So Ambassador Lauder, if you could begin your statement.
STATEMENT OF THE HONORABLE RONALD S. LAUDER, PRESIDENT, WORLD
JEWISH CONGRESS
Ambassador Lauder. Thank you very much, Mr. Chairman. But
before I start, Mr. Meadows mentioned the shoes along the
Danube. What had happened in the closing days of World War II,
as the Russians were surrounding Budapest and they cut off the
rail lines, they still wanted to kill more Jewish people. They
took something like 5,000 Jewish people, had them undress, put
10 and 20 together, roped together with wire and pushed them
into the Danube and let them drown together, just as a last
ditch effort to kill people. It was the Arrow Cross that did
most of it and interestingly enough the Arrow Cross has been
re-erected in Budapest and it is now an organization there with
a terrible history. Thank you.
I would like to thank you personally, Mr. Chairman, for
your support of every religion, race, gender, and age who live
in this great country.
The particular topic today at this particular moment in
history after Paris and Copenhagen, responding to the rising
tide of anti-Semitism, is sadly all too timely. It is
reminiscent of an even darker age that we thought was behind
us. With your permission, I would like to submit a statement.

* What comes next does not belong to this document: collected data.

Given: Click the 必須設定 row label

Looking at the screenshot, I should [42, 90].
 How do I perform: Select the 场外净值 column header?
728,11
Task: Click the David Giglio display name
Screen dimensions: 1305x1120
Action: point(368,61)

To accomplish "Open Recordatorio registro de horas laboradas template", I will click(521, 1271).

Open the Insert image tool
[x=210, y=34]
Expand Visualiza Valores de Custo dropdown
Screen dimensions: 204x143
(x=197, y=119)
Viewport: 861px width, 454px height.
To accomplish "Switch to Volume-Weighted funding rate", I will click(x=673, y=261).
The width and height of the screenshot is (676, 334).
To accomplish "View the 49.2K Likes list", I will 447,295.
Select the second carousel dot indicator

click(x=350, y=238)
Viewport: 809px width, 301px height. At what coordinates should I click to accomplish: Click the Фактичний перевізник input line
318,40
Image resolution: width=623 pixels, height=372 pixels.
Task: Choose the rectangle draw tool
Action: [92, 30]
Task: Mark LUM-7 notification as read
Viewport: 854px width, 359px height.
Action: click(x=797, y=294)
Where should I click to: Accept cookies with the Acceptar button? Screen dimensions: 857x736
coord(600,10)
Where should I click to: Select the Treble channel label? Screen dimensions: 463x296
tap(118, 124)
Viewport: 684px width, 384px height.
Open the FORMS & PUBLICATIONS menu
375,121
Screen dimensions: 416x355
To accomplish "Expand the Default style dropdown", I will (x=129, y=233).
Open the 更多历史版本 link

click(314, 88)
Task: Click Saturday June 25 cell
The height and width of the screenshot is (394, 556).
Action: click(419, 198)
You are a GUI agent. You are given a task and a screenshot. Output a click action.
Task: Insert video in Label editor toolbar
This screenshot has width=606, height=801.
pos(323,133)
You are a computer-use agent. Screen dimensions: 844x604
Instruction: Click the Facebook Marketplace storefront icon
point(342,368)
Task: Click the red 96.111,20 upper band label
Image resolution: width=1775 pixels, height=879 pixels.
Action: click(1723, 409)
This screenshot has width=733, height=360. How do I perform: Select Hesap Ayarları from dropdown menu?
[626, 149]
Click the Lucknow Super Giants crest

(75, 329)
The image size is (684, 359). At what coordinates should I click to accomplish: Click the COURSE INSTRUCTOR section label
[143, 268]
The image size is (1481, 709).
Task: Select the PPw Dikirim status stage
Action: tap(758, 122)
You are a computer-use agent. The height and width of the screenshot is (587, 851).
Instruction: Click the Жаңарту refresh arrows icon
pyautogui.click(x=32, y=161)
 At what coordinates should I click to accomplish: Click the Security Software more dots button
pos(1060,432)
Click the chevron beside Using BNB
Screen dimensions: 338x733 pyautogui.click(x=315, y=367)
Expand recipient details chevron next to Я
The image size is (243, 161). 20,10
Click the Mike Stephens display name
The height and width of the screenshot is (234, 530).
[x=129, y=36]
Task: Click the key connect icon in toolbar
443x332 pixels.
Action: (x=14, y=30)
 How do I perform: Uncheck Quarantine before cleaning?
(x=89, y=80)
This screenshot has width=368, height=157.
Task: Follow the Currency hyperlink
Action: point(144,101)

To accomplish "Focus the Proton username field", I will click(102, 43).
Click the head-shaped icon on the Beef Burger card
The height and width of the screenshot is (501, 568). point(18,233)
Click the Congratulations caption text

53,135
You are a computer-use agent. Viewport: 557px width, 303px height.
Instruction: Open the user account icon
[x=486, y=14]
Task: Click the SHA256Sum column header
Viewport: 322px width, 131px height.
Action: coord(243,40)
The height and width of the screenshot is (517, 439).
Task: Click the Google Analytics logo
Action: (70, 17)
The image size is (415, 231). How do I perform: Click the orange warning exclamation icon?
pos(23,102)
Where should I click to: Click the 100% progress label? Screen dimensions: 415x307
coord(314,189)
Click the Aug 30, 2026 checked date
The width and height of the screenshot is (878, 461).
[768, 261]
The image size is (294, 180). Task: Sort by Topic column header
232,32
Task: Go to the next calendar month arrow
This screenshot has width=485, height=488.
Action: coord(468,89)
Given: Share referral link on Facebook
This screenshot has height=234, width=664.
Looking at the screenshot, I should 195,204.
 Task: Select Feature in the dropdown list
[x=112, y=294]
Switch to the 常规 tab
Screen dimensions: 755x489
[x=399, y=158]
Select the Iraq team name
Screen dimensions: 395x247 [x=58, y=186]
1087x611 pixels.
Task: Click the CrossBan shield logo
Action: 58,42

Exactly 70 years ago, as American GIs advanced into Nazi
Germany in the last days of the most devastating war in
history, the world had a glimpse of the horror of unbridled
anti-Semitism. The images of the concentration camps that were
liberated throughout Europe in the spring of 1945 still cause a
universal shudder to this day. For the first few decades after
World War II, we mistakenly, all of us, believed that anti-
Semitism, the age-old hatred of Jews, had finally disappeared
from Europe and everywhere else. That is because in the 1950s
and 1960s, no one in their right minds wanted to be associated
with Nazis. It is because we all saw where this kind of hatred
leads. And, perhaps, people who still harbored these beliefs
were too embarrassed to express them openly.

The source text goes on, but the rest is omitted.